● PROBLEM TO WORK ON:
In the part that opens at the start of the records and closes with the line containing "tap(27, 22)", swap "Copy Record" for "Duplicate Record" and give those lines again with nothing else changed. Leave the pictures out.

● DATA SECTION:
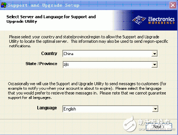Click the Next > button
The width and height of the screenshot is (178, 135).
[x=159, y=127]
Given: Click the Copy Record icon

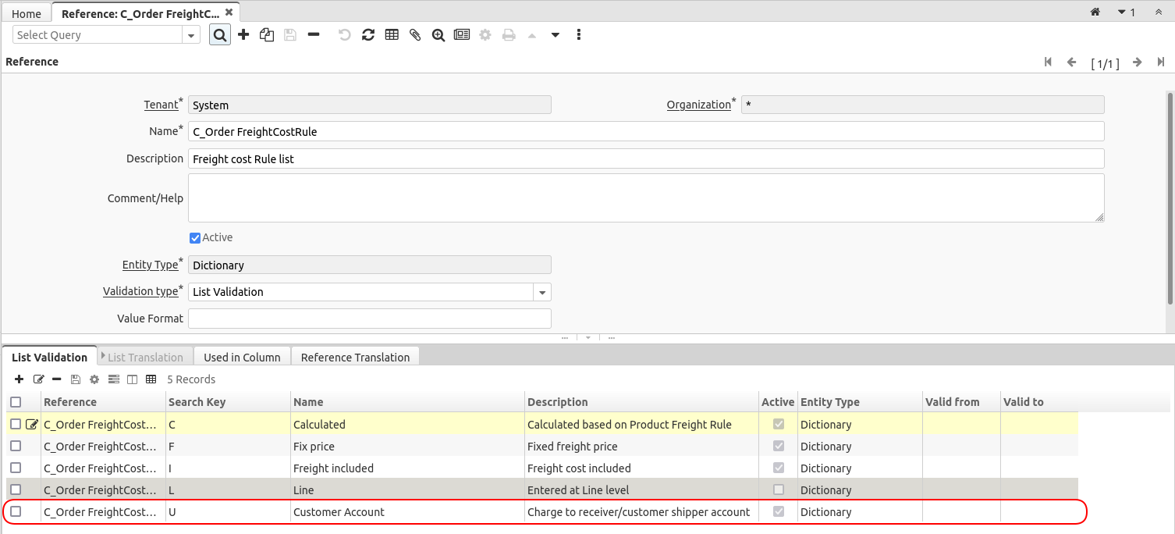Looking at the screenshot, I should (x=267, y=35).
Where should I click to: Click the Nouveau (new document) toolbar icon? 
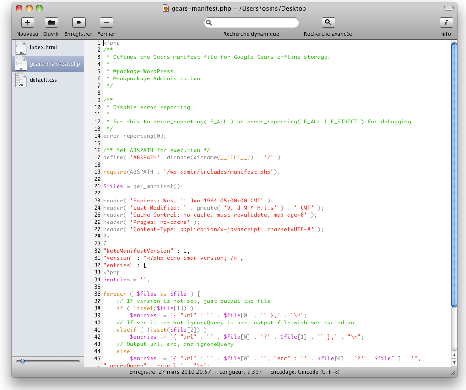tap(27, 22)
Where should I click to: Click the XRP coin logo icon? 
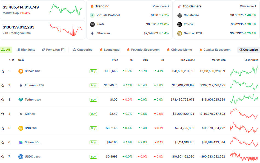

● TASK OUTPUT:
Click the Next > button
The width and height of the screenshot is (178, 135).
[x=159, y=127]
Given: Click the Duplicate Record icon

Looking at the screenshot, I should (x=267, y=35).
Where should I click to: Click the Nouveau (new document) toolbar icon? 
tap(27, 22)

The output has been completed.